|Gatt and Rana clash in Pakistan|
So it was strange that the war with Pakistan which is still simmering to this very day, started back then. Well to my mind it did, although it may have been earlier. I believe it stems from Bob Willis rearranging the teeth of Iqbal Qasim, now a selector for Pakistan. Qasim was a rabbit, in a brontosaurus like Pakistan tail who would bat at nine. As night watchman he had held England up for forty minutes before Willis went around the wicket and peppered him for fun. This was deemed out of order. There was no "broken fuckin' arm" back then to tail enders and bouncing them was a strict no no. So when Willis hit him, causing him to lose the amount of claret that no doubt Vanessa Feltz loses on a monthly basis, Pakistan were furious. Added to the fact that Imran apart, their attack was about as quick as the afore mentioned Ms Feltz' metabolism so they couldn't exactly get their own back.
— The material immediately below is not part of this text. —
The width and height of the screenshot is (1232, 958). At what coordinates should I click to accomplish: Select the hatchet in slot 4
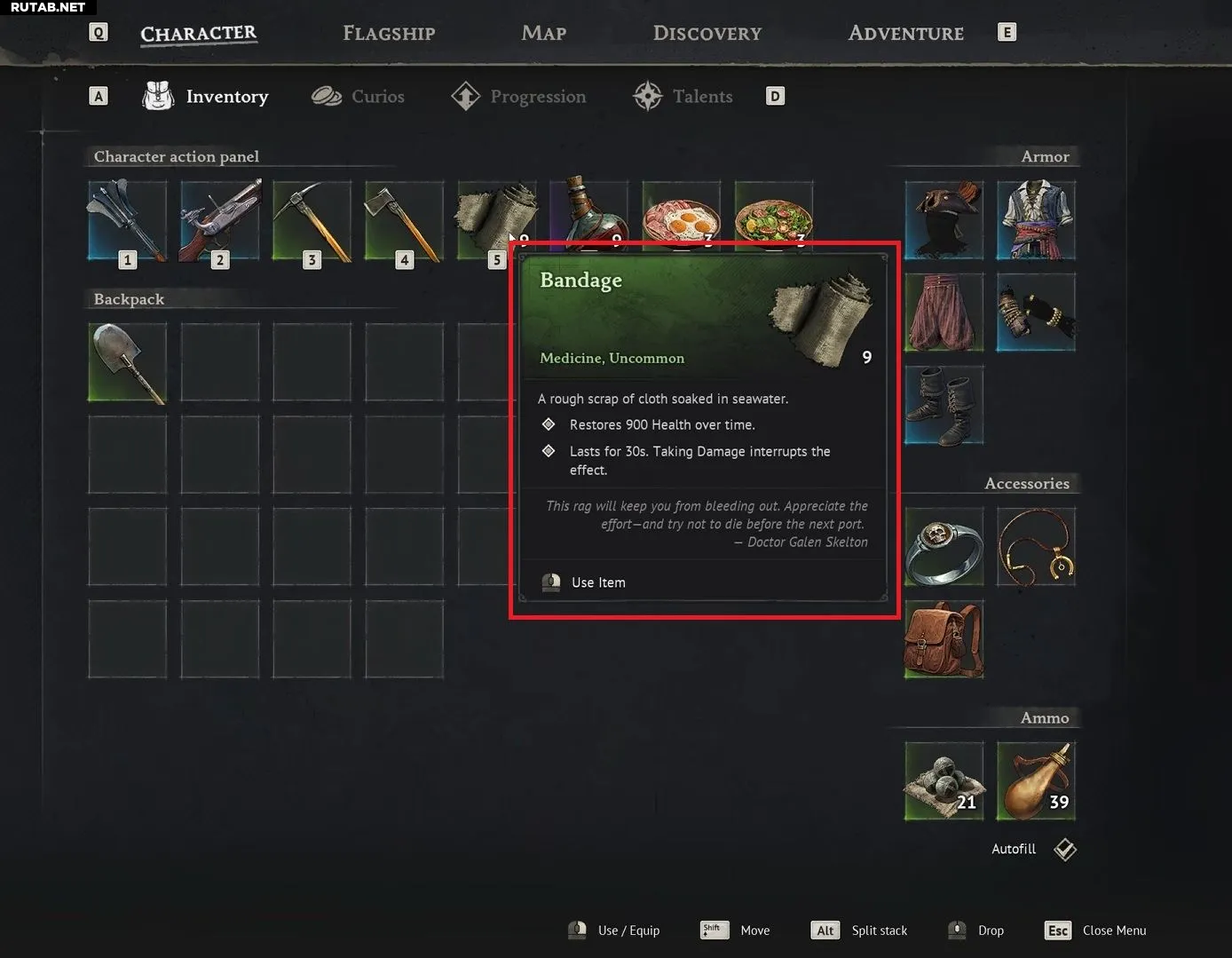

|Iqbal Qasim...more claret than a Bordeaux vineyard|
Next time they toured here was in 1982. Mudassar Nazar had a decent series with both bat and ball, but pissed off with the constant theatrical appealing from Abdul Qadir and Co., David Constant just refused to give them any sort of decision. This led to allegations that Connie was a racist and like Divine Brown, after her tryst with Hugh Grant, a man who has cricketing links to the female partners of both Imran and Warnie, it left a sour taste in the mouth.
Ian Botham then weighed into the argument by not touring Pakistan in 1984, and saying it was the sort of place you would want to send your mother in law. Now Beefy was only joking and having a bit of fun, but it went down about as well with the Pakistanis as Gillian Taylforth on the A1 before she was stopped by the Old Bill, allegedly comforting her boyfriend's pancreatitis. Talking of interruptions, Gatt was then next to tour Pakistan and in a warm up game he was moving the field when the bowler was running in. Stopped by the umpire, Shakoor Rana who then called Gatt a "fucking cheating cunt" allegedly, England refused to play on amidst a finger wagging rumpus. After a diplomatic hoo har, a letter of apology from Gatt and a 'hardship bonus' from the TCCB the tour just about continued.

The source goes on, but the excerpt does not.